We take advantage of a recently published open source implementation of the AES
protected with a mix of countermeasures against side-channel attacks to discuss both the challenges in protecting COTS devices against such attacks
and the limitations of closed source security evaluations. The target implementation has been proposed by the French ANSSI (Agence Nationale de la Sécurité des
Systèmes d'Information) to stimulate research
on the design and evaluation of side-channel secure implementations.
It combines additive and multiplicative secret sharings
into an affine masking scheme that is additionally mixed with a shuffled execution.
Its preliminary leakage assessment did not detect data dependencies with up to
100,000 measurements. We first exhibit the gap between such a preliminary leakage assessment and advanced attacks by exhibiting how a countermeasures' dissection exploiting a mix of dimensionality reduction, multivariate information extraction
and key enumeration can recover the full key with less than 2,000 measurements.
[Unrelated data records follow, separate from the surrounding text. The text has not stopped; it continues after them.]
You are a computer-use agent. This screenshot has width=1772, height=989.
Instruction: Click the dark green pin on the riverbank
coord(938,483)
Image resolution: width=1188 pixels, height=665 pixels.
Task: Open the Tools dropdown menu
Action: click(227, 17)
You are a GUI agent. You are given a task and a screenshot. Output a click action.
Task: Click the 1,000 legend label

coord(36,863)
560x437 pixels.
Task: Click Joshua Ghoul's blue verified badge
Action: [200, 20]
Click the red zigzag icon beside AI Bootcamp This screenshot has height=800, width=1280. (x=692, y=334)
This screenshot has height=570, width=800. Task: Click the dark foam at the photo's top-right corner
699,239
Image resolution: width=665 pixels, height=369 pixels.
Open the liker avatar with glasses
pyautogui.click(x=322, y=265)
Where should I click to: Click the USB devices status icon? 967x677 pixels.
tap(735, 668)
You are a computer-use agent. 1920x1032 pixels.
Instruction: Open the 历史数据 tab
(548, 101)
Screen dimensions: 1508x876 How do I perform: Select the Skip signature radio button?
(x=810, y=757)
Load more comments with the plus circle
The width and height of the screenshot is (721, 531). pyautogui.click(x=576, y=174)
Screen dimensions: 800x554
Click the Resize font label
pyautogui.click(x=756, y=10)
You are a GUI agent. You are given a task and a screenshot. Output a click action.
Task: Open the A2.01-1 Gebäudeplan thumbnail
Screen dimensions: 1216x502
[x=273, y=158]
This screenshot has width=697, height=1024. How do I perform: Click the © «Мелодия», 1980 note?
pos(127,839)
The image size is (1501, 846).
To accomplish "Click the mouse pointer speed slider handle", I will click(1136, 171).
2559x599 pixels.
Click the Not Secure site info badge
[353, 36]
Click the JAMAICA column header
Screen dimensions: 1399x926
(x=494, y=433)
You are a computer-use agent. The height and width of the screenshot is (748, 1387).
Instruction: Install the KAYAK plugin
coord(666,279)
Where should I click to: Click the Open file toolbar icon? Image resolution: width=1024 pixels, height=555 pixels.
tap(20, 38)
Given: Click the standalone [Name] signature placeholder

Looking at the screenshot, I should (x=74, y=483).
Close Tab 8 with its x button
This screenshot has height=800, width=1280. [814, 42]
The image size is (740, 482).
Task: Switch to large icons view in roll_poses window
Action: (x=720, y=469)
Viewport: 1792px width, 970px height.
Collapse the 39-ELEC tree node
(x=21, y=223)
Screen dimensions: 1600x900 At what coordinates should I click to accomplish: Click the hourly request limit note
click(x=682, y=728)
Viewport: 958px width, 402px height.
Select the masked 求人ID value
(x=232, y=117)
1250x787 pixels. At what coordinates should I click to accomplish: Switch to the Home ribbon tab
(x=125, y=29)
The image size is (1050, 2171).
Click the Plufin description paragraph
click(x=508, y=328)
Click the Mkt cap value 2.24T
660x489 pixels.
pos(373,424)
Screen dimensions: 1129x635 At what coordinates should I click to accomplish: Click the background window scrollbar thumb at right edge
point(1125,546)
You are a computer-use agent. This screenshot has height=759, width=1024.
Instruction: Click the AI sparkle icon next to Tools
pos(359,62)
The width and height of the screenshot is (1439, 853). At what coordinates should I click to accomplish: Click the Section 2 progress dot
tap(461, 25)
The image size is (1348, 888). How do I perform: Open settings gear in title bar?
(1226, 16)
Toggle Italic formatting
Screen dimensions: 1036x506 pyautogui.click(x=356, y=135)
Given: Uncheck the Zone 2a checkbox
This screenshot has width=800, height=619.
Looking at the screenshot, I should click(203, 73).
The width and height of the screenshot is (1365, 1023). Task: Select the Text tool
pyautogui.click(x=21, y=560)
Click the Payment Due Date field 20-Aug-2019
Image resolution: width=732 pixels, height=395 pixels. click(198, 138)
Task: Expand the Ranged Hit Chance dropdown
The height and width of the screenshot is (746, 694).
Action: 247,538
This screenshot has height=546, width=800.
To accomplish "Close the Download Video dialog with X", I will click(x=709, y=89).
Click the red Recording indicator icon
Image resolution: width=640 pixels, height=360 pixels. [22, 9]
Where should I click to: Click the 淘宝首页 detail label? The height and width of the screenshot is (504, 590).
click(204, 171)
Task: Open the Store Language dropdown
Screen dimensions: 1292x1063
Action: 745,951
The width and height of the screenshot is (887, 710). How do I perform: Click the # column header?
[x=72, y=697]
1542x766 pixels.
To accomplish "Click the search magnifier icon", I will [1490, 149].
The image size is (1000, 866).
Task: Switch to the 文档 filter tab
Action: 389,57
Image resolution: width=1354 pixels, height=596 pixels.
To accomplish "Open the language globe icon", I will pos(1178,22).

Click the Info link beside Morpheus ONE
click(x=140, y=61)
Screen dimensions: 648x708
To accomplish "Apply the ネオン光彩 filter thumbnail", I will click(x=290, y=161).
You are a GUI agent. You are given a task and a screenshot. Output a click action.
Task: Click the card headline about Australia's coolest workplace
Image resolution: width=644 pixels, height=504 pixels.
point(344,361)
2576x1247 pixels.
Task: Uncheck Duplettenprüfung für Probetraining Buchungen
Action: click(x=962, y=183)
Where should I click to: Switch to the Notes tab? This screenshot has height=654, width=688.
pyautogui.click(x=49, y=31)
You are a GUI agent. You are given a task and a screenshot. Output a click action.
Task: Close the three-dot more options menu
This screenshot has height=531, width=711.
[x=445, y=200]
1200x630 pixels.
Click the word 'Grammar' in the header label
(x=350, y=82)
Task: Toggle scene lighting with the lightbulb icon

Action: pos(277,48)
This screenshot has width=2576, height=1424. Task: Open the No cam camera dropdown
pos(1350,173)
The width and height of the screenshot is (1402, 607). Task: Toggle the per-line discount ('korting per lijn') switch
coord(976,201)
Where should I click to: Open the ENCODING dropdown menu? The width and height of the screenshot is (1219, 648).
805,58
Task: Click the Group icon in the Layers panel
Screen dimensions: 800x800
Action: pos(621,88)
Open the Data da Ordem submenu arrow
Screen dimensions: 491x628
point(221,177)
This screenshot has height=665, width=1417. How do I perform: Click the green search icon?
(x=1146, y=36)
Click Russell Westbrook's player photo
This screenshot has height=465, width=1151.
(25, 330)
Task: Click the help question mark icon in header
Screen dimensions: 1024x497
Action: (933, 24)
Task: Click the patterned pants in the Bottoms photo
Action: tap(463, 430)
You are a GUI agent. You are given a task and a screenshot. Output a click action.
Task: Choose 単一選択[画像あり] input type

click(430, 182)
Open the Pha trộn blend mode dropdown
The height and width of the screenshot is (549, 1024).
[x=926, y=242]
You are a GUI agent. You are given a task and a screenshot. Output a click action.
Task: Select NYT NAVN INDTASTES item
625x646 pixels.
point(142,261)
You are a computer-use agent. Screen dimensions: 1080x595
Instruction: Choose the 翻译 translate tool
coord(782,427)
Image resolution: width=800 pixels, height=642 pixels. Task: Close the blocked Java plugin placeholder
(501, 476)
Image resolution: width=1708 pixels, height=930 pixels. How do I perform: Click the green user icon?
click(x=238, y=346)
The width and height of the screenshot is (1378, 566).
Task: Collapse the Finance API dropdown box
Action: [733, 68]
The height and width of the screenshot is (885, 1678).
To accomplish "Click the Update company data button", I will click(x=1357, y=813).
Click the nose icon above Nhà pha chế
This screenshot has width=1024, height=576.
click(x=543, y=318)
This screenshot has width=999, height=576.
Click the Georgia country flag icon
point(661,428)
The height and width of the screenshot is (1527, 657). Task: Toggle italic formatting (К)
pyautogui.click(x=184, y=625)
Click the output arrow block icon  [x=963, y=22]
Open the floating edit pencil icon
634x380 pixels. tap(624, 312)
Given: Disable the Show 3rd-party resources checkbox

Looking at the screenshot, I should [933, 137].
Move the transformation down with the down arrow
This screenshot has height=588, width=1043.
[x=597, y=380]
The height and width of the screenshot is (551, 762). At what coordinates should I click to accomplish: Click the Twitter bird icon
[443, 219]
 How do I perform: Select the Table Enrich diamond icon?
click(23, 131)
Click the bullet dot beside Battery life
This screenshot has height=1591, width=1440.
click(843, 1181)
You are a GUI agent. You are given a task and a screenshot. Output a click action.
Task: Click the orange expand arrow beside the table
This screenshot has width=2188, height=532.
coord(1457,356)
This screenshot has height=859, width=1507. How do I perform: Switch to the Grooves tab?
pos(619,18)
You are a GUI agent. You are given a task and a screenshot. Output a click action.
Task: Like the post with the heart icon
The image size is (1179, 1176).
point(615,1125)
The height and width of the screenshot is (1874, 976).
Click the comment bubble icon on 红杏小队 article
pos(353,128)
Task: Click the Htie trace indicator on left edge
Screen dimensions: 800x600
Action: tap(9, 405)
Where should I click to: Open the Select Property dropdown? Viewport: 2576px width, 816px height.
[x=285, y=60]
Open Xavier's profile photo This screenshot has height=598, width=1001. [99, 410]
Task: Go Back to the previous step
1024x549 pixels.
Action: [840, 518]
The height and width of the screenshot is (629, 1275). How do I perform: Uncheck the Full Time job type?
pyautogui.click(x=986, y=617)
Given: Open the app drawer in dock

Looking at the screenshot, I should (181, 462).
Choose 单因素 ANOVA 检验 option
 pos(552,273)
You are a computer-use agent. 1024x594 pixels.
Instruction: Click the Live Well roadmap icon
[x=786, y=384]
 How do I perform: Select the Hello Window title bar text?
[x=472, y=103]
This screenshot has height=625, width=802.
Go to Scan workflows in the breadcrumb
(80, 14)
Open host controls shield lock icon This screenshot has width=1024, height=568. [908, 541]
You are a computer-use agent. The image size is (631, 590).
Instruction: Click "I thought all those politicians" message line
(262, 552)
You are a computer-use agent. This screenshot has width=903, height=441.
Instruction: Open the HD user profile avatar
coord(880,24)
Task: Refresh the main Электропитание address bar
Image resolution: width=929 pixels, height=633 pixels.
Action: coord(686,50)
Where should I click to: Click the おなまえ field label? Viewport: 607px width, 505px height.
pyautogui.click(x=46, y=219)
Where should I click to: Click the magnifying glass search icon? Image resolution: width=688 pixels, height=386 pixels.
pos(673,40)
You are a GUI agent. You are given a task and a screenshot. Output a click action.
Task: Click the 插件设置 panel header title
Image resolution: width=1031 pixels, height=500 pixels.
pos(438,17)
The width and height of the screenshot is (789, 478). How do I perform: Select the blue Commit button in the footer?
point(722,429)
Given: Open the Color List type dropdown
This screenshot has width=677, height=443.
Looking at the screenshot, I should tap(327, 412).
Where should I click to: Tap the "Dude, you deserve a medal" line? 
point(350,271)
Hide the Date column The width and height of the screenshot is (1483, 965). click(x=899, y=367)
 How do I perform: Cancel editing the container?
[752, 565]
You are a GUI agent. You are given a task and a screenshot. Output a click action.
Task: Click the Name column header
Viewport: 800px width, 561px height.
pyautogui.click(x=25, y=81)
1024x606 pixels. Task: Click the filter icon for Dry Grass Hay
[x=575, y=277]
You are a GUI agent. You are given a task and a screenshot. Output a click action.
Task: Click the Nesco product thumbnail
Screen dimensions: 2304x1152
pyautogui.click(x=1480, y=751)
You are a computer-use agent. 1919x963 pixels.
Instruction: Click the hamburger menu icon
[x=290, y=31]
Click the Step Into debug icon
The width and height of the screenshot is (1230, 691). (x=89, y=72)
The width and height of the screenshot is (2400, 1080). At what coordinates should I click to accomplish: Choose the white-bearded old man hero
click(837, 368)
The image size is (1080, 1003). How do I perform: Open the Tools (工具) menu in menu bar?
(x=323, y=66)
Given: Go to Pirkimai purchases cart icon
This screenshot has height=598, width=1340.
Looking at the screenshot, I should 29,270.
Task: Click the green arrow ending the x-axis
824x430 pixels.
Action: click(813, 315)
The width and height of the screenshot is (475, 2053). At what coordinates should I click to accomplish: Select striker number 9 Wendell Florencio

We then discuss the relevance of open source evaluations to analyze
such implementations efficiently, by exhibiting that certain steps of the
attack are hard to automate without implementation knowledge
(even with machine learning tools), while performing them
manually is trivial. Our findings are not
due to design flaws but from the general difficulty to prevent side-channel attacks in COTS devices with limited noise. We anticipate that
high security on such devices requires significantly more shares.